Tuesday, July 9, 2013

Brownie Bites

I can't believe it's been almost a month since I last posted. Today, the move out of my Harrisonburg apartment finally finished! I'm settling into my new apartment- so far, so good!
I made these brownie bites a while ago, for my friend Rekik's graduation party. They're my favorite brownie recipe, cut into itty bitty pieces, with vanilla bean buttercream on top. Um, hi.

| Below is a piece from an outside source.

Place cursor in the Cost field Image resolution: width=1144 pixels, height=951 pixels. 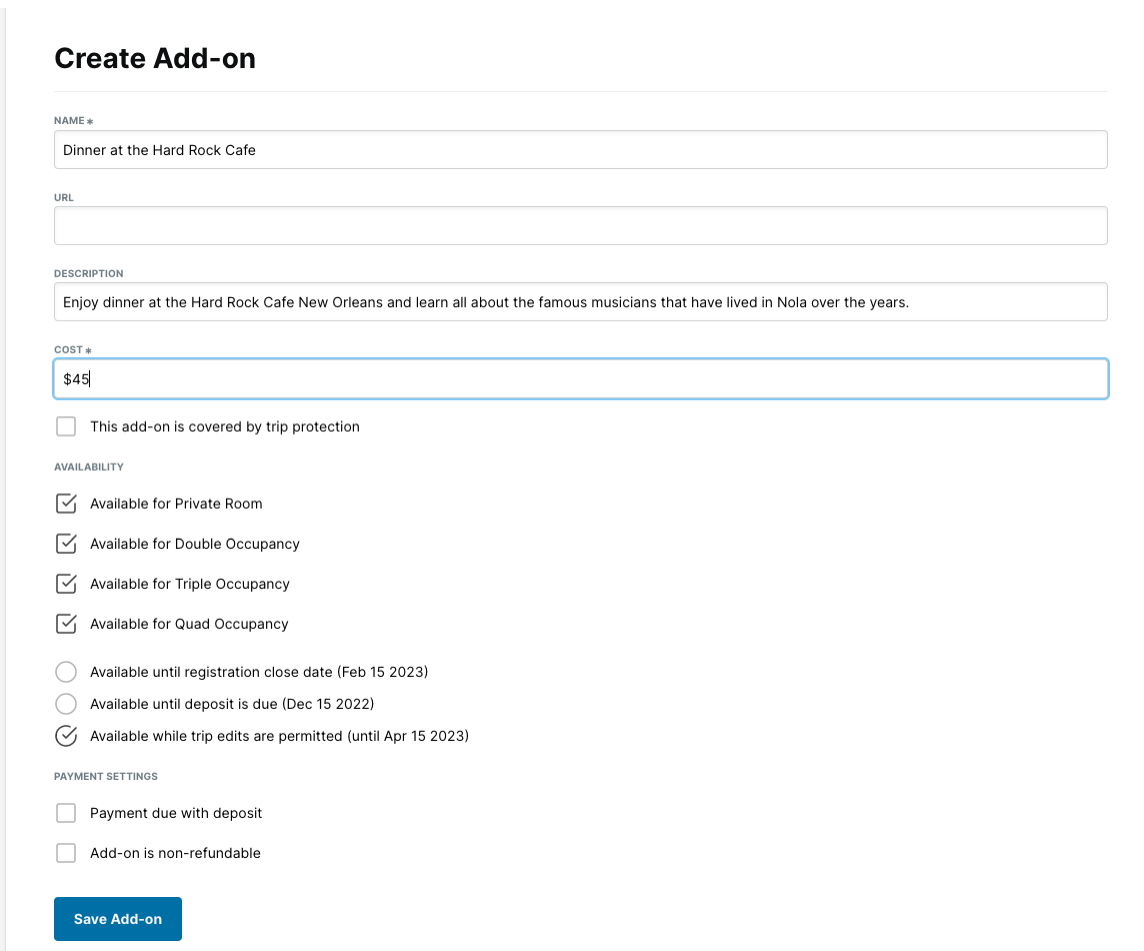(400, 378)
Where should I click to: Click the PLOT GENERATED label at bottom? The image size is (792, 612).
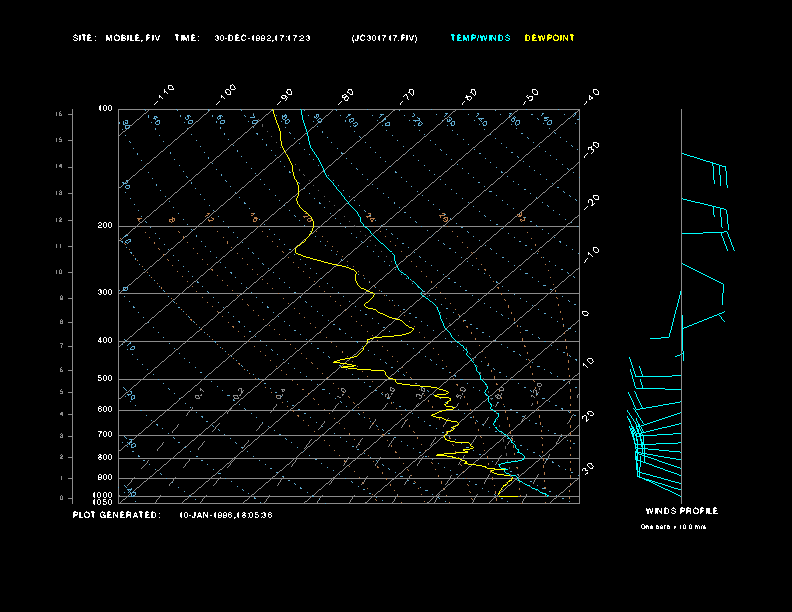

I'm hoping that once I'm all settled and things are semi-normal, I'll be able to post more regularly, get into a groove again.
This buttercream frosting is truly the best frosting in the world. I've eaten soooo much frosting in my life, and this is the most consistently delicious, perfect recipe I've ever had the pleasure of consuming.
Brownie Bites
Yield: ~2 dozen, depending on how small you cut them
Ingredients:
Unsalted butter- 10 tbsp (1 stick + 2 tbsp)
Sugar- 1 1/4 c
Unsweetened cocoa powder- 3/4 c + 2 tbsp (Dutch process or Natural is fine)
Salt- 1/4 tsp
Vanilla extract- 1/2 tsp
Large eggs- 2, cold
Flour- 1/2 c
Directions:
1. Combine buttersugarcocoa and salt in a medium heatproof bowl. Set over a small saucepan of barely simmering water. Stir occasionally until butter is melted and the mixture is smooth and hot. 
3. Remove bowl from the skillet, and let cool for ~5 minutes until warm but not hot. Note: It will look kinda gritty at this point, don't panic!
4. Stir in vanilla with a spoon or spatula. Add eggs one at a time, stirring vigorously after each addition. At this point it should look well-blended, shiny and thick. 
5. Stir in flour until completely blended, then stir vigorously ~40 strokes. Stir in nuts if using.
6. Prep an 8x8" square pan with parchment paper or aluminum foil so it overhangs on two opposite sides. Spread batter evenly in pan and bake at 325 degrees F for ~20 minutes. The tester should come out moist but not drenched.
7. Let brownies cool slightly, then stick in the fridge for ~15 minutes. 
Vanilla Bean Buttercream
Ingredients:
Unsalted butter- 1 c (2 sticks)
Powdered sugar- 3 c
Vanilla bean paste- 1 tbsp (or the scrapings of one vanilla bean)
Milk- 1 tbsp
Pinch of salt
Directions:
1. Cream butter in the bowl of an electric mixer (paddle attached) until light and fluffy, 3-5 minutes. 
2. Add powdered sugar one cup at a time (use the splash guard that came with the mixer, you'll thank me later). 
3. Add vanilla bean paste, milk and salt. Beat until very well blended. 
4. Switch to the whisk attachment, and beat for 1-2 minutes. 

Assembly:
Take the brownies out of the fridge and remove them from the pan. Spread buttercream, then stick them back in the fridge for 10 minutes. Remove, then cut them into small pieces.